*** Opening of AVAILABLE DATA ***

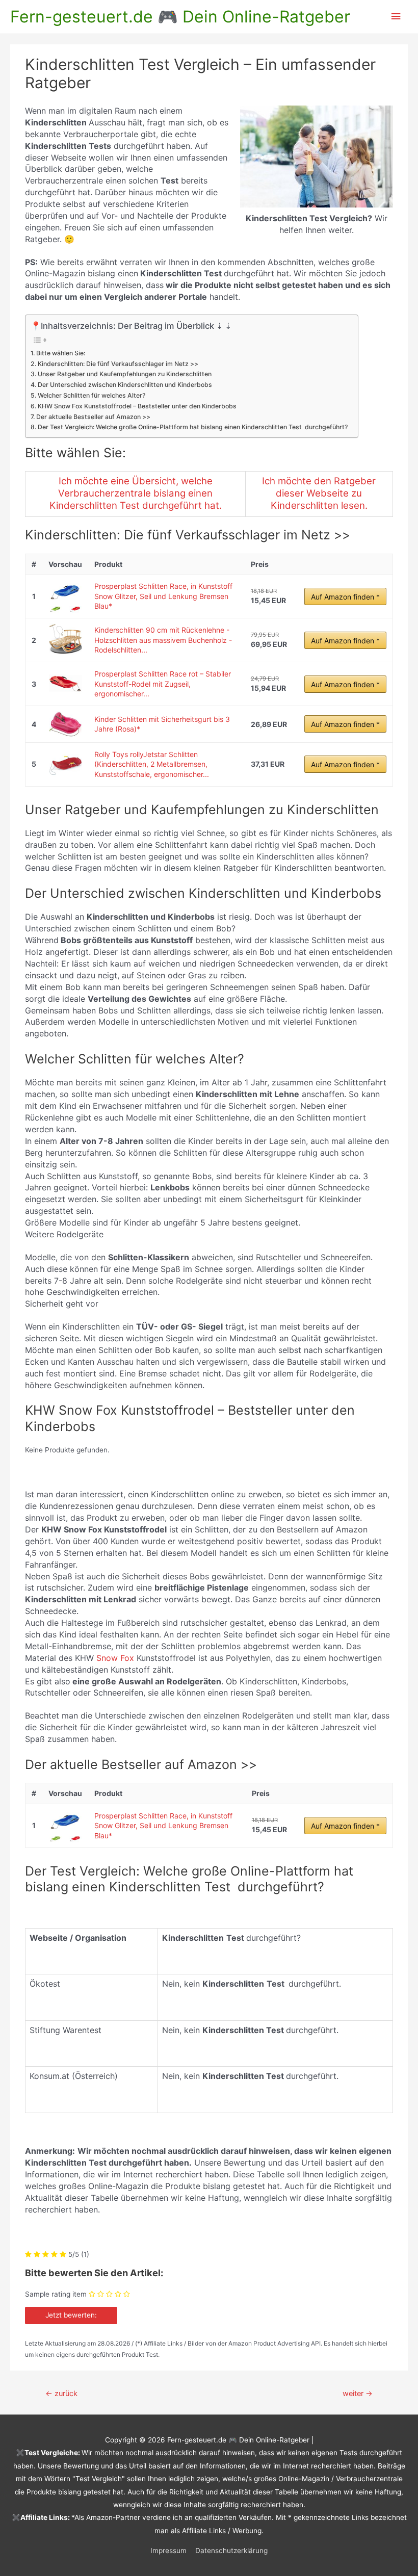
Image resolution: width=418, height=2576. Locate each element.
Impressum (168, 2550)
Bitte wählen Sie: (60, 353)
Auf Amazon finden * (345, 596)
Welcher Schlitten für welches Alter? (91, 395)
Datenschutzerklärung (231, 2550)
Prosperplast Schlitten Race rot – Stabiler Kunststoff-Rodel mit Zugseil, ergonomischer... (162, 683)
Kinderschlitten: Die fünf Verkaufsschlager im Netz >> (118, 364)
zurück (61, 2393)
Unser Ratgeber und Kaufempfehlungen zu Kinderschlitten (124, 374)
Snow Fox (115, 1658)
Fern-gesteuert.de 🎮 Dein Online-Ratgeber (180, 17)
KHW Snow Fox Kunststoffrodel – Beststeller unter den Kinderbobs (137, 406)
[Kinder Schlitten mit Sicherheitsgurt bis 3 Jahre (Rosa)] (65, 724)
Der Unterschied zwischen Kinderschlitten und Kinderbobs (125, 384)
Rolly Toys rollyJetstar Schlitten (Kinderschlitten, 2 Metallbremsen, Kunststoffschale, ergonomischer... (151, 764)
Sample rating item (56, 2294)
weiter (358, 2393)
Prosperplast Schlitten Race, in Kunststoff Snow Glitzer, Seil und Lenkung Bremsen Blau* (163, 596)
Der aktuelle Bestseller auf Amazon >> (93, 417)
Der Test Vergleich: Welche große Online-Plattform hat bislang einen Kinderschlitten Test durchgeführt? (192, 427)
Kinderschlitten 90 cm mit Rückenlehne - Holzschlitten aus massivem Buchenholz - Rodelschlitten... (163, 640)
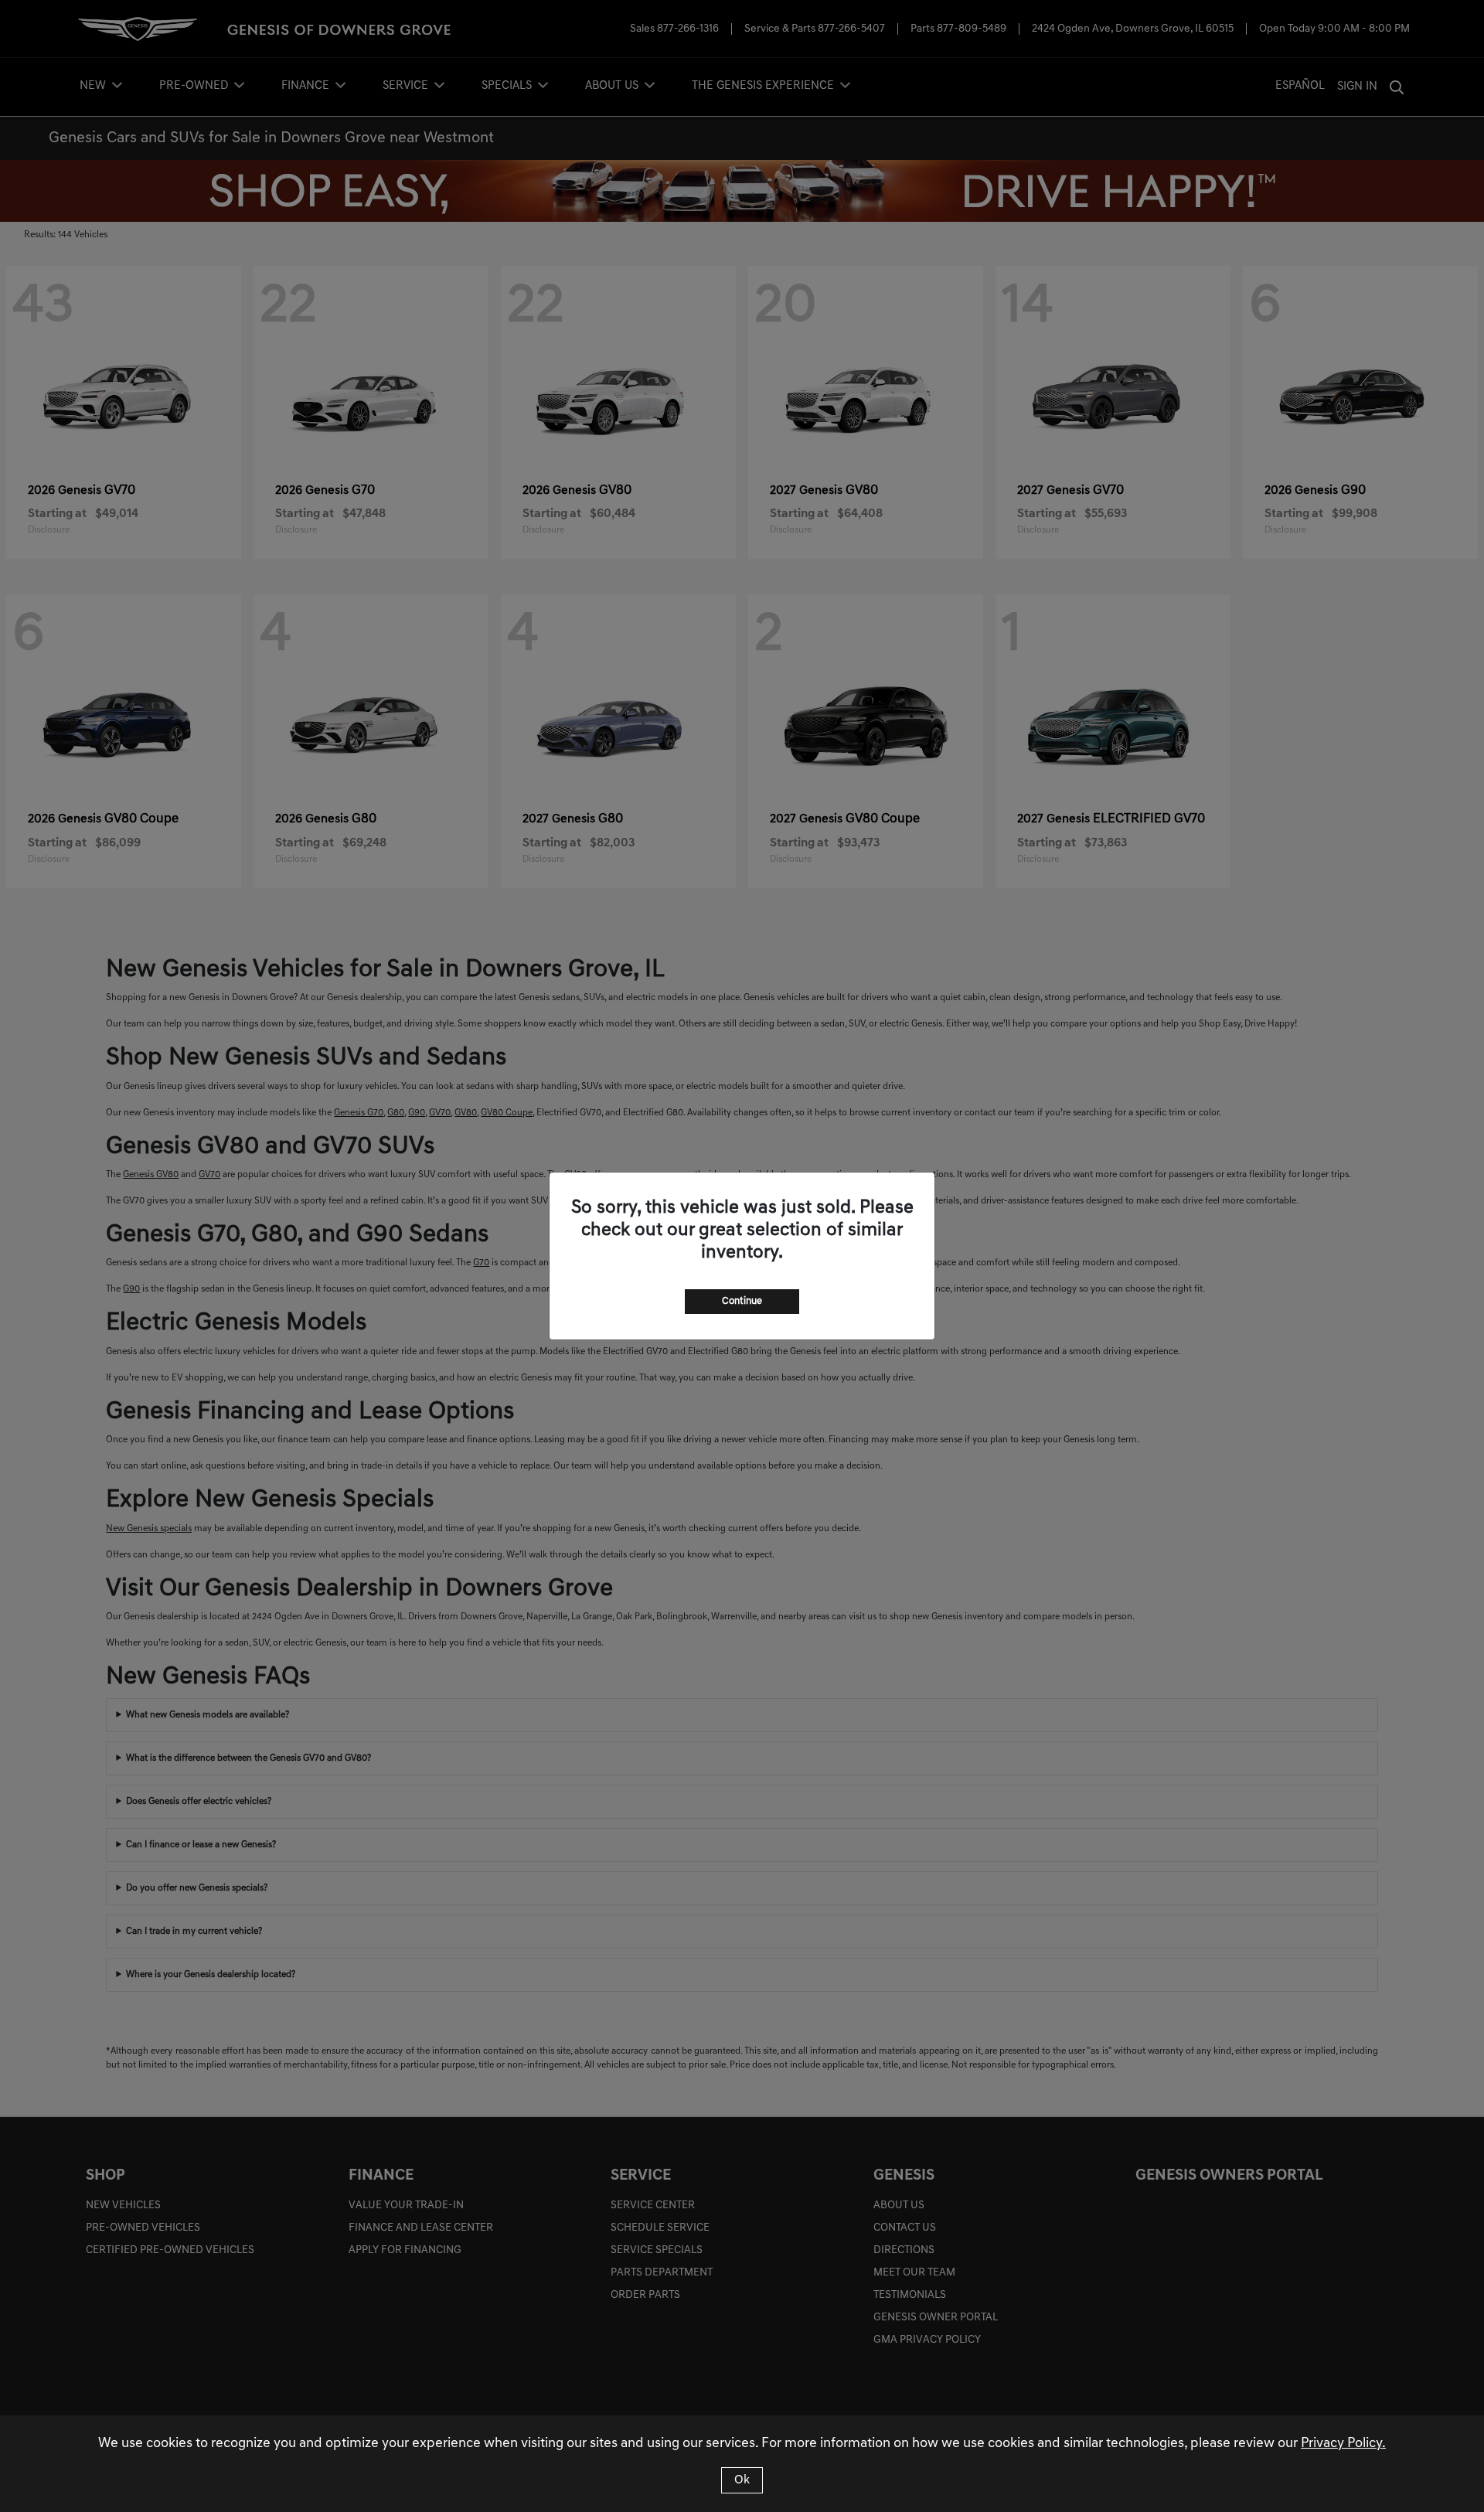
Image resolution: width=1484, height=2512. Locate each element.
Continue (742, 1301)
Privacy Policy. (1343, 2444)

*** Close of AVAILABLE DATA ***

PROBLEM DESCRIPTION
From the first line of the listing above, repeat every line through the one holding "Fern-gesteuert.de 🎮 Dein". Both ends count, and pictures stay out.

COMPLETED TASK
Image resolution: width=418, height=2576. Locate each element.
Impressum (168, 2550)
Bitte wählen Sie: (60, 353)
Auf Amazon finden * (345, 596)
Welcher Schlitten für welches Alter? (91, 395)
Datenschutzerklärung (231, 2550)
Prosperplast Schlitten Race rot – Stabiler Kunststoff-Rodel mit Zugseil, ergonomischer... (162, 683)
Kinderschlitten: Die fünf Verkaufsschlager im Netz >> (118, 364)
zurück (61, 2393)
Unser Ratgeber und Kaufempfehlungen zu Kinderschlitten (124, 374)
Snow Fox (115, 1658)
Fern-gesteuert.de 🎮 Dein Online-Ratgeber (180, 17)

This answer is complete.